Given information
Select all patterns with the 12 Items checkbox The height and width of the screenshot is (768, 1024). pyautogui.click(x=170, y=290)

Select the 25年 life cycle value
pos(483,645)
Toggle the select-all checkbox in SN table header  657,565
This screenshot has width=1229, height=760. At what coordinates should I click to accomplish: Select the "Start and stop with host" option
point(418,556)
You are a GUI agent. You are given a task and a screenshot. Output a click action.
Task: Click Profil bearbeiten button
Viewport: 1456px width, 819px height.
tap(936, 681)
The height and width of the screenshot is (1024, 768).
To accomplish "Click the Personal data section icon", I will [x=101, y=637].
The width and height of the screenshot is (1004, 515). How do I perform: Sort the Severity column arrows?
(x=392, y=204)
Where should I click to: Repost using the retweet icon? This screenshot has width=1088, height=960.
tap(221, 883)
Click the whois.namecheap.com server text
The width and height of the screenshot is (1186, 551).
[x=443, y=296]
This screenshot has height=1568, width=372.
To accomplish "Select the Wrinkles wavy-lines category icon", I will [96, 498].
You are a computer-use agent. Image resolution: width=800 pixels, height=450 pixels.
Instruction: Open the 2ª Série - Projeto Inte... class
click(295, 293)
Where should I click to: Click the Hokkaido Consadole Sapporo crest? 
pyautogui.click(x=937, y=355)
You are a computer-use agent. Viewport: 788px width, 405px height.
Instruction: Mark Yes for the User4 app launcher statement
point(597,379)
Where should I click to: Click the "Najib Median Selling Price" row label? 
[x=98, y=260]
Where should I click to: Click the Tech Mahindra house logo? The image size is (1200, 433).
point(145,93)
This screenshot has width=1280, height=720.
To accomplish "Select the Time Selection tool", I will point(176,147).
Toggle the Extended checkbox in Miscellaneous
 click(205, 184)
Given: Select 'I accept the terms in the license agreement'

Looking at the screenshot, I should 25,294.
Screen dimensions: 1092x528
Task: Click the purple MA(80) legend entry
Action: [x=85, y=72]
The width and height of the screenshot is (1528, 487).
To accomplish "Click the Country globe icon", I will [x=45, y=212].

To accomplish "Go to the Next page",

About this task
Go through the data and retype all of it exactly.

Solution below
Select all patterns with the 12 Items checkbox The height and width of the screenshot is (768, 1024). pyautogui.click(x=170, y=290)

Select the 25年 life cycle value
pos(483,645)
Toggle the select-all checkbox in SN table header  657,565
This screenshot has width=1229, height=760. At what coordinates should I click to accomplish: Select the "Start and stop with host" option
point(418,556)
You are a GUI agent. You are given a task and a screenshot. Output a click action.
Task: Click Profil bearbeiten button
Viewport: 1456px width, 819px height.
tap(936, 681)
The height and width of the screenshot is (1024, 768).
To accomplish "Click the Personal data section icon", I will [x=101, y=637].
The width and height of the screenshot is (1004, 515). How do I perform: Sort the Severity column arrows?
(x=392, y=204)
Where should I click to: Repost using the retweet icon? This screenshot has width=1088, height=960.
tap(221, 883)
Click the whois.namecheap.com server text
The width and height of the screenshot is (1186, 551).
[x=443, y=296]
This screenshot has height=1568, width=372.
To accomplish "Select the Wrinkles wavy-lines category icon", I will [96, 498].
You are a computer-use agent. Image resolution: width=800 pixels, height=450 pixels.
Instruction: Open the 2ª Série - Projeto Inte... class
click(295, 293)
Where should I click to: Click the Hokkaido Consadole Sapporo crest? 
pyautogui.click(x=937, y=355)
You are a computer-use agent. Viewport: 788px width, 405px height.
Instruction: Mark Yes for the User4 app launcher statement
point(597,379)
Where should I click to: Click the "Najib Median Selling Price" row label? 
[x=98, y=260]
Where should I click to: Click the Tech Mahindra house logo? The image size is (1200, 433).
point(145,93)
This screenshot has width=1280, height=720.
To accomplish "Select the Time Selection tool", I will point(176,147).
Toggle the Extended checkbox in Miscellaneous
 click(205, 184)
Given: Select 'I accept the terms in the license agreement'

Looking at the screenshot, I should 25,294.
Screen dimensions: 1092x528
Task: Click the purple MA(80) legend entry
Action: [x=85, y=72]
The width and height of the screenshot is (1528, 487).
To accomplish "Click the Country globe icon", I will [x=45, y=212].

To accomplish "Go to the Next page",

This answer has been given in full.